Introduction

Tree-based models partition the data into increasingly homogeneous groups of presence or absence based on their relationship to a set of environmental variables, the predictor variables. The single classification tree is the most basic form of a decision tree model. As the name suggests, classification trees resemble a tree and consist of three different types of nodes, connected by directed edges (branches):

  • Root node: no incoming branches - this represents the undivided data at the top
  • Internal nodes: have exactly 1 incoming branch, and 2 or more outgoing branches
  • Leaf nodes (= terminal nodes): have exactly 1 incoming branch, and no outgoing branches

Classification Tree Analysis consists of three steps:

  1. Growing: calibration of the tree starts with the complete dataset as one group, forming the root node. The tree is then grown by repeatedly splitting the data into increasingly homogeneous groups. Each split is based on the environmental variable that best divides the data into two groups, where at least one of the groups is very homogeneous. If a group is not homogeneous, it might have a mix of presence and absence records, then it needs to be split further. The model will continue to do this until the second step.
  2. Stopping: this is where the splitting process is stopped when a set of predefined criteria is met. This can either be when further splitting is impossible because all remaining observations have similar values of predictor variables, and thus all groups are relatively homogeneous and no further improvements to the model can be made. Splitting can also be stopped when the number of observations in each terminal node would fall below a predefined minimum, or when some maximum number of splits in the tree is reached.
  3. Pruning: reducing the complexity of the tree to avoid overfitting of the data. This is achieved by keeping only the most important splits.

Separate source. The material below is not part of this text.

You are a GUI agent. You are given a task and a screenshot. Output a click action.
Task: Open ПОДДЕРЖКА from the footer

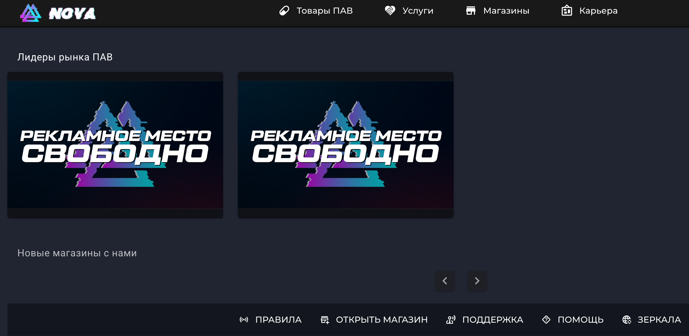click(493, 320)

Although classification trees provide a very useful tool to visualize the hierarchical effects of multiple environmental variables on species occurrence, they are often criticized for being unstable and having low prediction accuracy. This has led to the development of other methods that build upon classification trees, such as random forests and boosted regression trees.

Advantages

  • Simple to understand and interpret
  • Can handle both numerical and categorical data
  • Identify hierarchical interactions between predictors
  • Characterize threshold effects of predictors on species occurrence
  • Robust to missing values and outliers

Limitations

  • Less effective for linear or smooth species responses due to the stepwise approach
  • Requires large datasets to detect patterns, especially with many predictors
  • Very unstable: small changes in the data can change the tree considerably

Assumptions

No formal distributional assumptions, classification trees are non-parametric and can thus handle skewed and multi-modal data as well as categorical data that are ordinal or non-ordinal.

Requires absence data?

Yes.

Configuration options

BCCVL uses the 'part' package, implemented in biomod2. The user can set the following configuration options:

References

  • Breiman L, Friedman JH, Olshen RH, Stone CJ (1984) Classification and regression trees. Chapman and Hall, New York, USA.
  • De'ath G & Fabricius KE (2000) Classification and regression trees: a powerful yet simple technique for ecological data analysis. Ecology, 81(11): 3178-3192.
  • Franklin J (2010) Mapping species distributions: spatial inference and prediction. Cambridge University Press.